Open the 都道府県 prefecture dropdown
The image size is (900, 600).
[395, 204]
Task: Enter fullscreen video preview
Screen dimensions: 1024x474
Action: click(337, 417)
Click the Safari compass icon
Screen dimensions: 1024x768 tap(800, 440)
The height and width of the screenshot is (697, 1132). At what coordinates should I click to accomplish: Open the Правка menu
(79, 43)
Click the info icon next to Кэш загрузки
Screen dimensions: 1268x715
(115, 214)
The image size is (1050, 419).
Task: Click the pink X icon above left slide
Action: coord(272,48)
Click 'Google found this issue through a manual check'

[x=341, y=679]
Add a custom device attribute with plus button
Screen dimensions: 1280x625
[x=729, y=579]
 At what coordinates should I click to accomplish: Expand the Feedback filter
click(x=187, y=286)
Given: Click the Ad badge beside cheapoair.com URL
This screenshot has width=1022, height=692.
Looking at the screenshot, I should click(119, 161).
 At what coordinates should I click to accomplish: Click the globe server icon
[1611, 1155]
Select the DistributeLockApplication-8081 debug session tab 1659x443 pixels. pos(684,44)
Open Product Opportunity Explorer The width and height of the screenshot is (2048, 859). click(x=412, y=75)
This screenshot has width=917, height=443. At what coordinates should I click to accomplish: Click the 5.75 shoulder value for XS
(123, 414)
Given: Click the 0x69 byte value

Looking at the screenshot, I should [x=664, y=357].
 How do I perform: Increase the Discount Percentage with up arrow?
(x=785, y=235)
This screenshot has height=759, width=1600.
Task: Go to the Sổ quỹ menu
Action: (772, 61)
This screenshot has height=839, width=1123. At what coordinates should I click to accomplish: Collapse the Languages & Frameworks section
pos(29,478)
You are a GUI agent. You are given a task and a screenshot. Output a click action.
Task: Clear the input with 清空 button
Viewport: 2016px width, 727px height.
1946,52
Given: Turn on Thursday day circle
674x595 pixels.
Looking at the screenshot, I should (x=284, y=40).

▶ [Your goal] Show every line from the listing that contains "button".

▶ [Answer box]
Add a custom device attribute with plus button
Task: Clear the input with 清空 button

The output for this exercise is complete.